Fmr. Gubernatorial Candidate Says Family Home was Swatted Monday Night

Former Georgia gubernatorial candidate Kandiss Taylor says her family home was swatted late Monday night.

Taylor posted on social media after  2:00 a.m. Tuesday, describing the event as traumatic and “evil.”

Swatting is the practice of calling emergency services in an attempt to bring out a large number of police officers to a particular address. While some view the practice as a prank, the elevated danger associated with it has, in recent years, led it to be classified as a form of criminal harassment. In various incidents, both law enforcement officers and innocent homeowners have been injured or killed. 

Taylor said she was in the shower when one of her children came in crying hysterically about the law enforcement presence surrounding their cars and home. Two of her children had been awakened by the commotion outside.

“In my Sheriff’s defense, they thought they were protecting me because they had a call, voice to text, a female voice saying that they had shot their husband five times and was going to shoot themselves. So they came with all their weapons, rifles pointed at my house, ready to shoot.”

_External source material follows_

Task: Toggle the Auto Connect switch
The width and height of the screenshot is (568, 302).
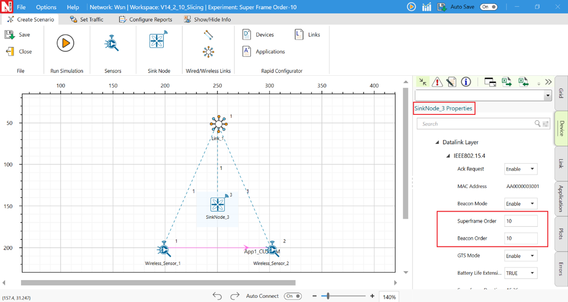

Taylor said she called an investigator who told her to call 911 and speak to dispatch. The dispatcher, according to Taylor, informed her of what had been reported to law enforcement.

“I’ve had people that were murdered because they stepped out their front door with rifles pointed at that them killed them,” Taylor said of swatting. “I’m telling you right now this is wrong. I don’t care what political party you are. This is evil. This is wrong. This is not OK.”

Taylor said she recorded the entire event at her home in rural southeast Georgia’s Appling County.

Taylor is no stranger to controversy. As a Trump supporter and political candidate herself, Taylor has been outspoken on the issues of voter fraud, the 2020 election, healthcare, the role of government, and, most prominently, ‘Jesus, Guns, and Babies,’ which she coined as part of her platform. Last week, however, Taylor became the target of pundits who suggested she was supportive of the bombing of the Georgia Guidestones because, during her campaign, she had promised to tear them down via executive order. Taylor has denounced any deliberate bombing of the monument, but said she saw no evidence of anything other than an ‘act of God.’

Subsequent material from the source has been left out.